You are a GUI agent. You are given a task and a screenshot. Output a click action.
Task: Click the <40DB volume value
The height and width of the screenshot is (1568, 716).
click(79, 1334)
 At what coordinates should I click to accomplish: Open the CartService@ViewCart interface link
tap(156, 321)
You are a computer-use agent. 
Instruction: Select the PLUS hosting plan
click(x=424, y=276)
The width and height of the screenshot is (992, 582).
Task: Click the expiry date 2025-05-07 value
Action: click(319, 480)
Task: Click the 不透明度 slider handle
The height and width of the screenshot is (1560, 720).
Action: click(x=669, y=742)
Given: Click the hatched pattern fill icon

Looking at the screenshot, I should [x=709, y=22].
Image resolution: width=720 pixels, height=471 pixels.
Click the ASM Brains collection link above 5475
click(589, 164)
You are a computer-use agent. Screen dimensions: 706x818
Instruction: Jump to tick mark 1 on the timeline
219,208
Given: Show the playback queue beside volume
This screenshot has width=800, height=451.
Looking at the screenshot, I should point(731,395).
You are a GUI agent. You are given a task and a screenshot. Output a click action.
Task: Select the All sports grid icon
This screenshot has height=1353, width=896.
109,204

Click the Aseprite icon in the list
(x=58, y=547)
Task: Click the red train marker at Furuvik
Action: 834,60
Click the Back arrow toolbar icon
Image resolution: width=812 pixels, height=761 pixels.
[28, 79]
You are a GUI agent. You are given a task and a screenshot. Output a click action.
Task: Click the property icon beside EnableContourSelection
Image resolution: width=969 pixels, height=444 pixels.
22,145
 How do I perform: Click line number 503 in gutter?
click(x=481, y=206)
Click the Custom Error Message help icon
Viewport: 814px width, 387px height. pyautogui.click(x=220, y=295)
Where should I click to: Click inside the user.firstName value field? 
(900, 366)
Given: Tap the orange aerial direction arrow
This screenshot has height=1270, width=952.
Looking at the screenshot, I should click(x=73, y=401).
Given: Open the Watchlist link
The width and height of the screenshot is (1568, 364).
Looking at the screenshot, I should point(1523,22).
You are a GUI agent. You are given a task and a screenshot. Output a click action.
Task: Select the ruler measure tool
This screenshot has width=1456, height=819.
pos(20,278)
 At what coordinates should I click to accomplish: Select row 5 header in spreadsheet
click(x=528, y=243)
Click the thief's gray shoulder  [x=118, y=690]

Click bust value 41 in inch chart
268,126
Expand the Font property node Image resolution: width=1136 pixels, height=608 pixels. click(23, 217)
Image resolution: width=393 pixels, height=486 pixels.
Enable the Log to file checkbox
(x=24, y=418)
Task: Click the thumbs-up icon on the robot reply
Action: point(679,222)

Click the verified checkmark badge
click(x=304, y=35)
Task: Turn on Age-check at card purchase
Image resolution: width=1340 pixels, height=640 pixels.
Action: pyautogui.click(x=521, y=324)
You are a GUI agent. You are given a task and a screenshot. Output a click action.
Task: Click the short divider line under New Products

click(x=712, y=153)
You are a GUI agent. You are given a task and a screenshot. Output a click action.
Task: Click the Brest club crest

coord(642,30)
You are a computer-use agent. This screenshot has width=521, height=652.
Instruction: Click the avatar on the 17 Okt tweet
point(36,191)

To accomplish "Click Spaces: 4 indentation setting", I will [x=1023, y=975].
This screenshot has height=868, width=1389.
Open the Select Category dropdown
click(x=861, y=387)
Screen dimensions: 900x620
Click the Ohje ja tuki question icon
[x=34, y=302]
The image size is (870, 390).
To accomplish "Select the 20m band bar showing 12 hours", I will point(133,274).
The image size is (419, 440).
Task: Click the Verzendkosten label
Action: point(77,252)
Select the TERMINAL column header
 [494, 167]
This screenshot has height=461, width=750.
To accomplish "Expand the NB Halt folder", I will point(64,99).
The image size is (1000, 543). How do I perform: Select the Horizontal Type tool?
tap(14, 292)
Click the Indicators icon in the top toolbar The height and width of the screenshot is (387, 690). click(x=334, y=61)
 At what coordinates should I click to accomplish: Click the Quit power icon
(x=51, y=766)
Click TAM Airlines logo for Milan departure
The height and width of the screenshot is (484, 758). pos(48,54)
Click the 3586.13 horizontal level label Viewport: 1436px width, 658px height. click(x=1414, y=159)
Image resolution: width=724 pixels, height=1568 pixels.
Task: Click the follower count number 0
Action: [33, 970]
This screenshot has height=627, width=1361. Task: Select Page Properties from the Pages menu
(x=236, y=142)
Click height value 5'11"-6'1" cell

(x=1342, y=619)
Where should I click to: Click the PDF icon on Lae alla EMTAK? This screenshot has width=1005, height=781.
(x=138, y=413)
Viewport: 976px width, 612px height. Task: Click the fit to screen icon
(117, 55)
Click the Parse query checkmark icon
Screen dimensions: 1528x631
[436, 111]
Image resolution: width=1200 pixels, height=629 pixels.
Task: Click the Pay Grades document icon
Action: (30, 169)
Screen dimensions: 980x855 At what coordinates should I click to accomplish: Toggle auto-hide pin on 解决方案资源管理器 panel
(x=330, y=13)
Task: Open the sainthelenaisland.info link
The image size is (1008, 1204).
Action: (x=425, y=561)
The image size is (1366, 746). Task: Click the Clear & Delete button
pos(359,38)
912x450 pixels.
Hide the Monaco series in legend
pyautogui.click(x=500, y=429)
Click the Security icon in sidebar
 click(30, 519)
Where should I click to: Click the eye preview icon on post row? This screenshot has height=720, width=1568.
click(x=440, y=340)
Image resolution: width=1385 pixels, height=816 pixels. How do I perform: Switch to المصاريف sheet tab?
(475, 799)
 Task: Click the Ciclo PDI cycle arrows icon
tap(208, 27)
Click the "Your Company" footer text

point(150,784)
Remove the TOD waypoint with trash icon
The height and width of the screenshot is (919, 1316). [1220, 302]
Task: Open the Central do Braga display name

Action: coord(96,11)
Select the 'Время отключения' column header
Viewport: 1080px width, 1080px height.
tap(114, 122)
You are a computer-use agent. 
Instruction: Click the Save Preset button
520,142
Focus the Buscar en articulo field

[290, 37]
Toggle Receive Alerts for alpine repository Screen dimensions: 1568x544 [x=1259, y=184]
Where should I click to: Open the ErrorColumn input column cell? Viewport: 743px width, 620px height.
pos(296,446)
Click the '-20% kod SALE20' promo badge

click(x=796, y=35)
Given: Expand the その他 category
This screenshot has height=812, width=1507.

◆ ◆ ◆ ◆ ◆

What you will do:
Using the records above, find and show each line with the string "toolbar".

Task response:
Click the Back arrow toolbar icon
Click the Indicators icon in the top toolbar The height and width of the screenshot is (387, 690). click(x=334, y=61)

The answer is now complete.